* Records supplied
'''
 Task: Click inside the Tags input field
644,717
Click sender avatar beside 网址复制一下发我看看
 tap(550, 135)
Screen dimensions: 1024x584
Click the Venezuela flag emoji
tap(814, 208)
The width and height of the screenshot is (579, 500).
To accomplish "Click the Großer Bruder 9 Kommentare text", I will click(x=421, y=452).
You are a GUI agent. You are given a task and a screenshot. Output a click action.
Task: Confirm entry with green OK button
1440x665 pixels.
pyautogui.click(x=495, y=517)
'''
'''
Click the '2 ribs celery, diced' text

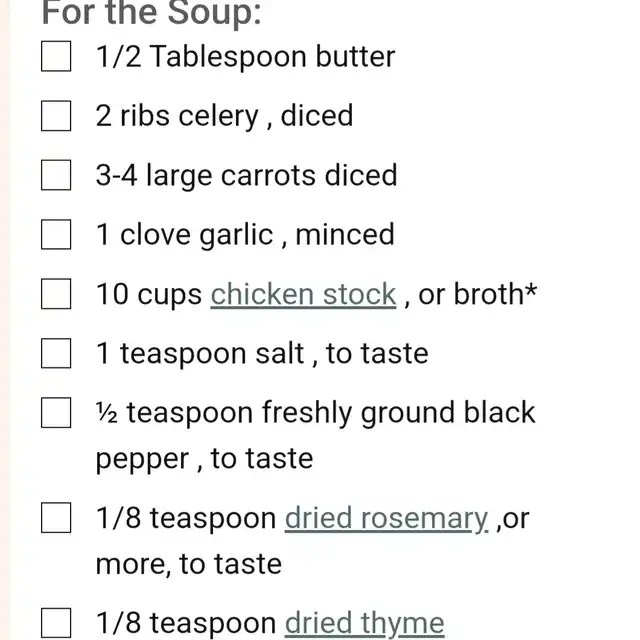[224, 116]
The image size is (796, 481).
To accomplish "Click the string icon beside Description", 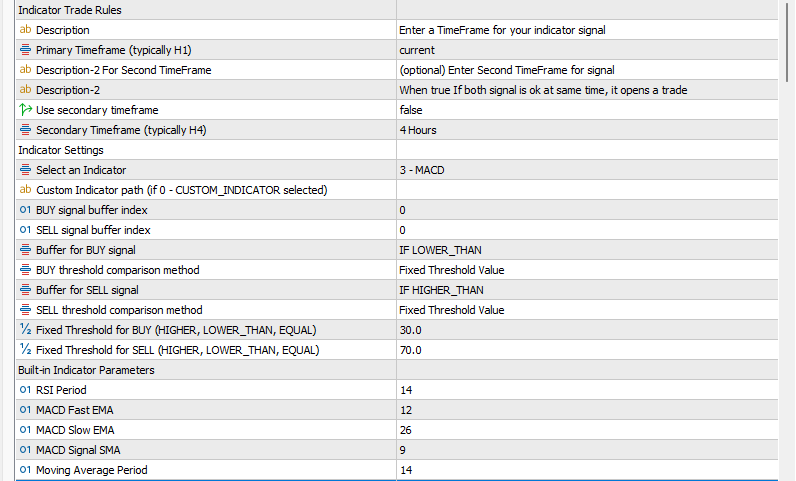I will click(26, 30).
'''
Once you reach the line with "Screen dimensions: 1024x584" in the data above, copy it and every line after it exactly, up to and including the line with "You are a GUI".

* Solution to this exercise
Screen dimensions: 1024x584
Click the Venezuela flag emoji
tap(814, 208)
The width and height of the screenshot is (579, 500).
To accomplish "Click the Großer Bruder 9 Kommentare text", I will click(x=421, y=452).
You are a GUI agent. You are given a task and a screenshot. Output a click action.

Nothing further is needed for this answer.